– А были какие-то непосредственные причины недовольства крестьян?
– Вот чем конкретно они были недовольны, я не особенно хорошо помню. По-видимому, какими-то распоряжениями власти. Может быть, поборами.
– А в вашей деревне кто фактически имел власть, кто распоряжался?
– Деревенский комиссар. Наш, можно сказать, приятель по прежней мирной жизни.
– А что он за человек был, какого образования?
– Да просто мужик, крестьянин. Разумный человек, толковый. Но моя мать была строгая. Она даже не приглашала его присесть, когда он приходил. Он стоял в дверях, и она его называла на «ты», комиссара этого. Но она прожила все-таки до 24-го года в своем доме. Отец умер в 19-м году, и к счастью для него, потому что он тяжело переживал революцию. Все-таки он чувствовал, что наседают, не сегодня-завтра выгонят, отберут. А моя мать, слава Богу, имела возможность переехать в Москву к моей сестре во время этого беспокойного положения, когда было восстание.
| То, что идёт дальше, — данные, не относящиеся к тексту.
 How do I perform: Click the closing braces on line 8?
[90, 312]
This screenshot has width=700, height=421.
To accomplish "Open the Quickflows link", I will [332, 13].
Иногда наезжали какие-то власти. Я и мой пасынок, сын моей жены от первого брака, который был, конечно, совсем молоденький, но он офицер был уже, по военной линии он был старше меня, мы бежали в Москву. Тут было опасно, могли забрать. Это было летом 18-го года. Некоторое время пробыли там, а потом опять пришли такие известия, что можно возвращаться. В Москве нечего было делать, негде жить, нечего есть. Так что мы вернулись. Пасынок мой бедный все-таки погиб в следующем году. Его обвинили в участии в заговоре деникинском, антибольшевистском. Сколько жена ни хлопотала, на этот раз ничего нельзя было сделать. Так что мы заплатили за революцию двумя жертвами невинными. А в это время на юге Корнилов и Деникин, а в Сибири - Колчак. В Москве террор все усиливается, и вот летом 18-го года убийство Императора Николая и всей его семьи… Вот я помню, что это произвело ошеломляющее впечатление на нас. Как на крестьян, не могу вам сказать. Но в наших кругах, хотя мы не были никогда монархистами и всегда были против этого, но то, что зверски перебили всю семью, это, конечно, нас ужаснуло.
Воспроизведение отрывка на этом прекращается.